ACTIVITY: Your answer should be the lines below from the one with "Task: Click the 賛助法人会員専用 button" to the one with "The width and height of the screenshot is (800, 513).", both included, given again exactly and with nothing added.

Saved entries:
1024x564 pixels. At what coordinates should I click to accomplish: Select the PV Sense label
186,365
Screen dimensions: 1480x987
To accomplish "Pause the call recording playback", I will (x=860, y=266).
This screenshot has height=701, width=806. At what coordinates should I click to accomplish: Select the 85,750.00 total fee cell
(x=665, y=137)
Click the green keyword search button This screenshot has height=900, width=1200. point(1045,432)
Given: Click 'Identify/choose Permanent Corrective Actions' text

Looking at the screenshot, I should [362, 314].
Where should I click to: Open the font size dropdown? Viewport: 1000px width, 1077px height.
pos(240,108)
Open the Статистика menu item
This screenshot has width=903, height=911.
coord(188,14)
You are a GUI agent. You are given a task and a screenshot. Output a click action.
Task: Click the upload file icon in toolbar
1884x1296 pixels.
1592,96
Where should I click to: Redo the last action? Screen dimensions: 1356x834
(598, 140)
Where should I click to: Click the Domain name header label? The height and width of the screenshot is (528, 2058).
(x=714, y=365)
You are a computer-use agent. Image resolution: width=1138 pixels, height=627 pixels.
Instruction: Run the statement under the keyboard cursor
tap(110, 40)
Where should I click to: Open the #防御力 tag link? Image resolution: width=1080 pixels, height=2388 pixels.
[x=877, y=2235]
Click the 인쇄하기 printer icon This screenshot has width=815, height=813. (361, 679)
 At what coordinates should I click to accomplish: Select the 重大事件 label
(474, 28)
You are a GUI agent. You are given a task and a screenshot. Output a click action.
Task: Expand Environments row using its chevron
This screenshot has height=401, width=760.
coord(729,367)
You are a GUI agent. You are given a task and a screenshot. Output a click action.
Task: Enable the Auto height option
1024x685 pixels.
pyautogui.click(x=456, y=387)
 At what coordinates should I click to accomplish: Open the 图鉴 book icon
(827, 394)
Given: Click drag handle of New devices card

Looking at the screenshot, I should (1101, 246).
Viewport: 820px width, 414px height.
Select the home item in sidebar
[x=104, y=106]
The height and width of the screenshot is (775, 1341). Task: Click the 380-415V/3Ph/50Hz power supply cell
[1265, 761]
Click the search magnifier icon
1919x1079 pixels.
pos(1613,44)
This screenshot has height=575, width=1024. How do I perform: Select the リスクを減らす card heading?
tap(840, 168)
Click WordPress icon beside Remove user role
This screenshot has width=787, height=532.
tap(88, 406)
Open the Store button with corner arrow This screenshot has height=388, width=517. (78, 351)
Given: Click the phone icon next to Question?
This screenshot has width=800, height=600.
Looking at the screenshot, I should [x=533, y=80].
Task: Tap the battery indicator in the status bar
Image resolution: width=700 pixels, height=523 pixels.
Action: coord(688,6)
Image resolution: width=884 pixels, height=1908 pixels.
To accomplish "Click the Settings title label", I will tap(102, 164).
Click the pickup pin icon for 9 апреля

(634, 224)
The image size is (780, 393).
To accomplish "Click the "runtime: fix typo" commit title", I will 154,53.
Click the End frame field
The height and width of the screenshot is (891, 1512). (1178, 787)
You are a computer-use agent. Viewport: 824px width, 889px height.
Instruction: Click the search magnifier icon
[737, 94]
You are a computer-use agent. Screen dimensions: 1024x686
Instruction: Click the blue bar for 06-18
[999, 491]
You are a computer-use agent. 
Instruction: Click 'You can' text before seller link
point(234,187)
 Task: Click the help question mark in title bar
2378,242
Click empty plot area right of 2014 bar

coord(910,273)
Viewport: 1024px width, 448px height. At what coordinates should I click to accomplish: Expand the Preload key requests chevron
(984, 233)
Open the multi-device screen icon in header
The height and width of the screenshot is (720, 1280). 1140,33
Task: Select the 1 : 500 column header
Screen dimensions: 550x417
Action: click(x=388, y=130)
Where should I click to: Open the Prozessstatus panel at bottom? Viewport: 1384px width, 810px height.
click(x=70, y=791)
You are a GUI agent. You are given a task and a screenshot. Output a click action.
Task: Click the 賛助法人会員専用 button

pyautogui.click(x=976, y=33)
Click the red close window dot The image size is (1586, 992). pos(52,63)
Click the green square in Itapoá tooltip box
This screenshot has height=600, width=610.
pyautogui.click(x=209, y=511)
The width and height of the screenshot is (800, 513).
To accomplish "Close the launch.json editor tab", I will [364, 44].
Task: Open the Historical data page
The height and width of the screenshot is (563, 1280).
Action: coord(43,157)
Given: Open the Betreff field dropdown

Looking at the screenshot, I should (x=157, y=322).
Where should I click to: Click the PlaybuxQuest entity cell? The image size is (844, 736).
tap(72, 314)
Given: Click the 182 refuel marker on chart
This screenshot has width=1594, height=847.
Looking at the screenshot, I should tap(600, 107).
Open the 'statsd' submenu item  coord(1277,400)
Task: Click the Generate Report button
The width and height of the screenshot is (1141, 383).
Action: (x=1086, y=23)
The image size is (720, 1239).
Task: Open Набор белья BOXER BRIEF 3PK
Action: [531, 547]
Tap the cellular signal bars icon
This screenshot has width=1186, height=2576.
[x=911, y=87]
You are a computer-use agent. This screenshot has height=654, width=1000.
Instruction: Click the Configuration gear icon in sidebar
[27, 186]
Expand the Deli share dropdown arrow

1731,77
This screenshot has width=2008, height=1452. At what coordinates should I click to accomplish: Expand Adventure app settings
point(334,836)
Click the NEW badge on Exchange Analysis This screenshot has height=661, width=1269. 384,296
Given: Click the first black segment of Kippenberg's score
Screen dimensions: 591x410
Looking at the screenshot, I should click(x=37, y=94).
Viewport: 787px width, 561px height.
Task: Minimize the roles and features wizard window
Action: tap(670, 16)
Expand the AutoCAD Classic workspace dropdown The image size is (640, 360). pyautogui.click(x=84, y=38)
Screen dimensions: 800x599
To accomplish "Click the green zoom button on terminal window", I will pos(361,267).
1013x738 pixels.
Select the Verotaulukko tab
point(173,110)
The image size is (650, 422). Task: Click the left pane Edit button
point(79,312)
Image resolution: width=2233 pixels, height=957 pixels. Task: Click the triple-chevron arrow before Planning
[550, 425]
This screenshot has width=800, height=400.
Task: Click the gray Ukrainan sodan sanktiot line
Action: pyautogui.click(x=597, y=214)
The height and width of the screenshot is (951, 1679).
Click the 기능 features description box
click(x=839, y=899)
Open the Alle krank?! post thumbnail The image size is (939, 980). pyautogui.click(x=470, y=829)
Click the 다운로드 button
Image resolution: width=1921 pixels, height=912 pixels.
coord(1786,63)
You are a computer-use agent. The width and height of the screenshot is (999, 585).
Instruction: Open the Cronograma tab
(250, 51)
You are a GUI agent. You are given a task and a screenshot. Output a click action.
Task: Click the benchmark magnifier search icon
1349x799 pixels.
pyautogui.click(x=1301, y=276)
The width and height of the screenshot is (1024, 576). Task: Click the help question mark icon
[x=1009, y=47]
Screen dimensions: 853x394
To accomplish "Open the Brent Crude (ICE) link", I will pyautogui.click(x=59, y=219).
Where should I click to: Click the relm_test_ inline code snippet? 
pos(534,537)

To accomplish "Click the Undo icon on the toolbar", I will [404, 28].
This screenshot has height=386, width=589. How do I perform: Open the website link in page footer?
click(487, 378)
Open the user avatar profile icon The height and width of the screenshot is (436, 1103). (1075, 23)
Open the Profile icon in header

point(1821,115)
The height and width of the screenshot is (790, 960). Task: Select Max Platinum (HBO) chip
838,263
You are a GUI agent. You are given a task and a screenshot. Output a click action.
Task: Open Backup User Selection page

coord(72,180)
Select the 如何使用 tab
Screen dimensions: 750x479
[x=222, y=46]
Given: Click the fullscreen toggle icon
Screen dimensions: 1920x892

TASK ANSWER:
Task: Click the 賛助法人会員専用 button

pyautogui.click(x=976, y=33)
Click the red close window dot The image size is (1586, 992). pos(52,63)
Click the green square in Itapoá tooltip box
This screenshot has height=600, width=610.
pyautogui.click(x=209, y=511)
The width and height of the screenshot is (800, 513).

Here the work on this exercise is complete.